From small beginnings
Wessling graduated from St. Scholastica in 2014, but the activities and accomplishments during his undergraduate studies would propel him through life. Both academically and physically, reminders of the College enter Wessling’s daily life.
With a degree in business and technology studies, Wessling has not only kept up a business he started during his final year at St. Scholastica, but also went on to partner in another. “I started Wessling Fitness my final year at St. Scholastica. At the time, I was a cross country ski coach to a group of high school athletes in Duluth and trained some local motocross professionals for fun. I didn’t know it would turn out to be a career eight years ago!”
The success doesn’t stop with Wessling, as he has since partnered with two other alumni in the work of Troll Training, their business venture started in 2020. “My business partner and professional motocross racer of 12 years, Alex Martin (brother of Jennifer Martin ’16), and I started Troll Training to help amateur and professional athletes around the world with training, diet, recovery and everything else it takes to compete at the top level of the sport. We hired Kenneth Smith ’11, a Ph.D. food scientist, to help with the nutritional side of things for our athletes.”
A day in the life
Although Wessling’s passions have taken him farther from Duluth, he continues to exemplify the work he began at St. Scholastica. “My job right now consists of training professional and amateur athletes. I work with athletes in the following: motocross and supercross, cycling, snowmobile racing (snocross), Le Man’s car racing, running and cross country skiing. I could be helping them with anything from a cycling workout to a strength session. I am also the head coach for the UCLA cycling team and an instructor/coach on all NordicTrack stationary bikes worldwide. My day-to-day job is managing each athlete’s schedule and what they need to do for training on a particular day, how to approach their training for an upcoming event and managing injuries while training.”
Wessling resides in both Park City, Utah and Santa Monica, California, and spends his time traveling to his clients for in-person training. In his free time, he continues the athletic drive he had years ago as a student-athlete. “For fun, I race cross country mountain bikes professionally and train up to four hours a day when time allows.

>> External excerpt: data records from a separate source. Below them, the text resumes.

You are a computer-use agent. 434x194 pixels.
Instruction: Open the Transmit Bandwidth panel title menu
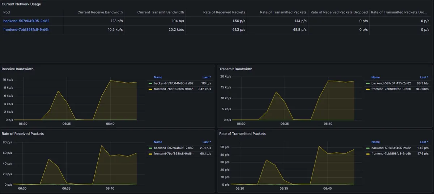click(x=236, y=69)
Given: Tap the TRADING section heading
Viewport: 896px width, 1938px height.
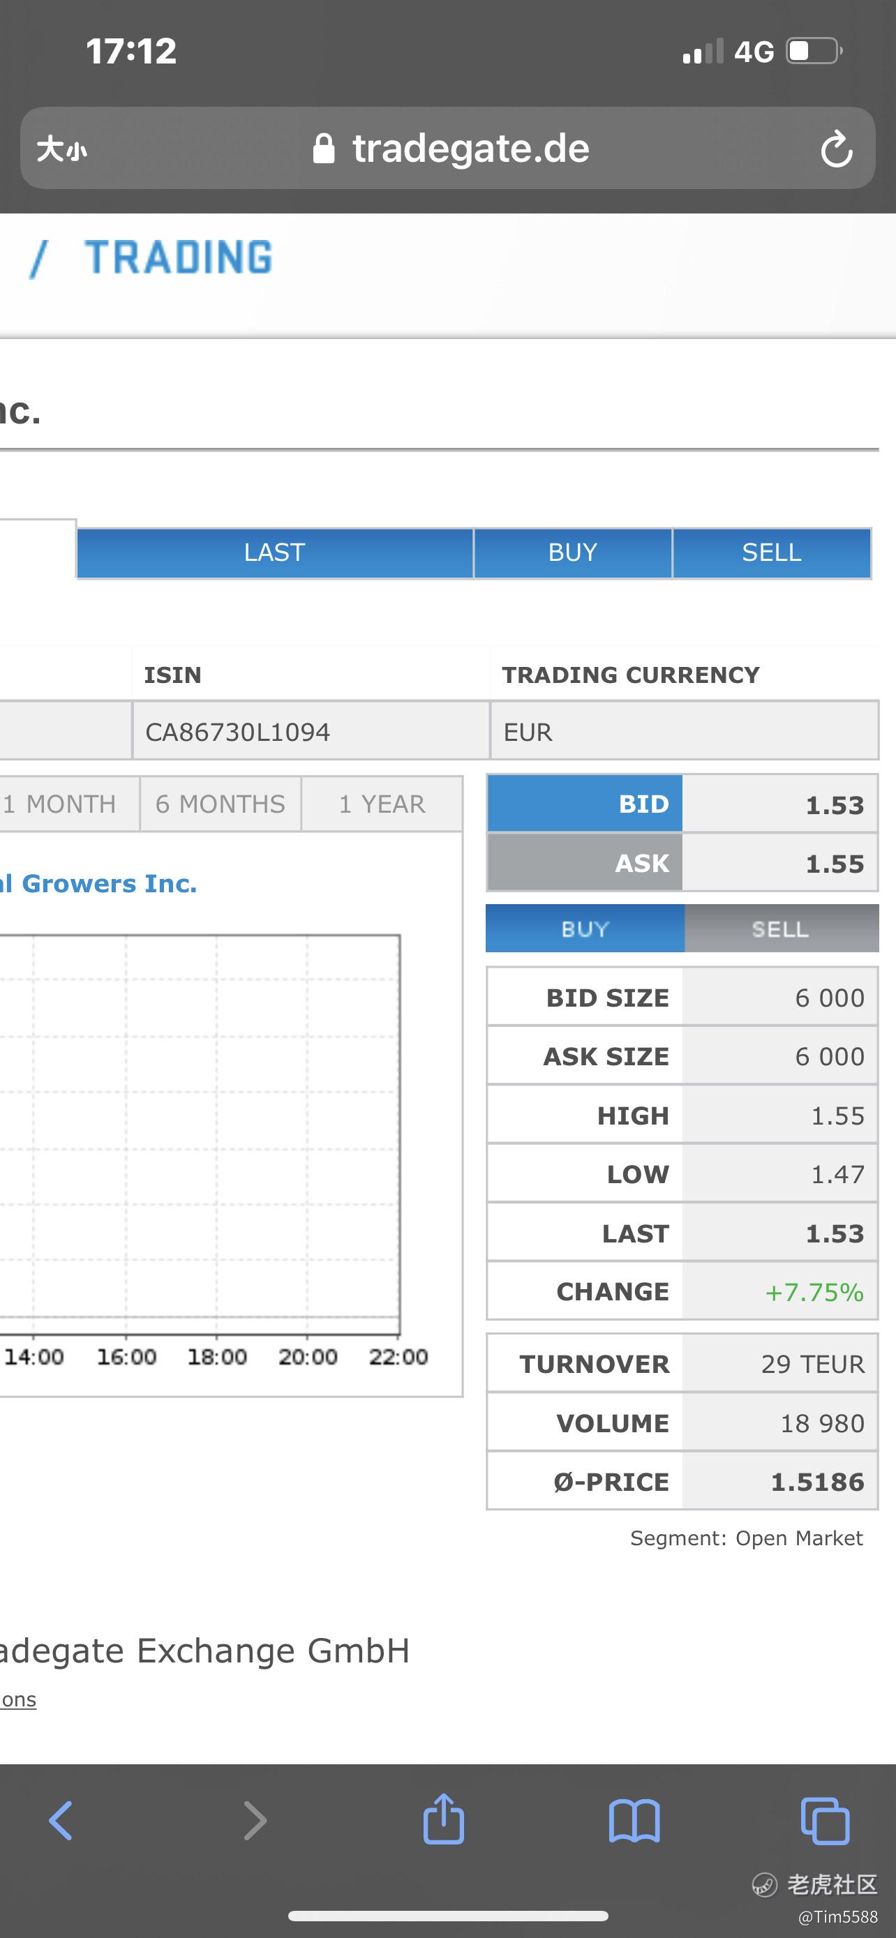Looking at the screenshot, I should click(x=178, y=257).
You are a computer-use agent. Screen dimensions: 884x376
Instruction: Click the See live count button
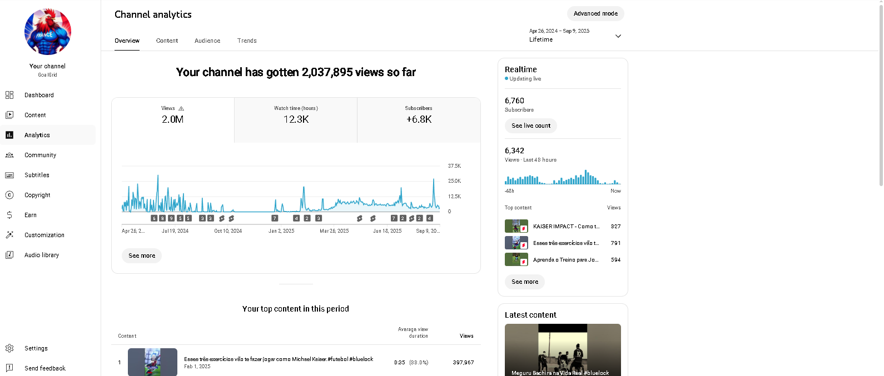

I can’t stop competing myself, I love the challenge and process it takes to compete in endurance sports.”
Wessling hopes to continue in the work he is doing now, “I want this to be a long-term role. I truly enjoy coaching and mentoring athletes. I wouldn’t want to do anything else at the moment, even if I won the lottery!”
Something in the water
In his time traveling, training and working to be the best version of himself, Wessling credits his time at the College. “Being a part of the St. Scholastica Nordic Ski Team was the single greatest thing I have done to get myself in the position I am now. Having a head coach like Chad Salmela who poured his heart and soul into coaching, taught me the correct training methodology and everything else that goes into being a high-level athlete. I will forever be grateful that he was my coach. My teammates on the Nordic Ski team were some of the hardest working athletes I’ve come across to this day and they helped propel my mindset as an athlete and my knowledge as a coach. A handful of my teammates are still competing at the highest national or world level, like Paul Schommer, who made the Olympic team this past year. It might have just been the ice-cold tap water we were drinking in Duluth, but there was something special about the ski team in those years.”
A word of advice for those who are still undecided about life when leaving the College, “I didn’t know what I would be doing for a career the day I graduated college. I think it’s good for students to know it’s okay if they don’t know what they want to do at twenty years old. The real world is full of opportunities if you’re passionate about something. Go Saints!”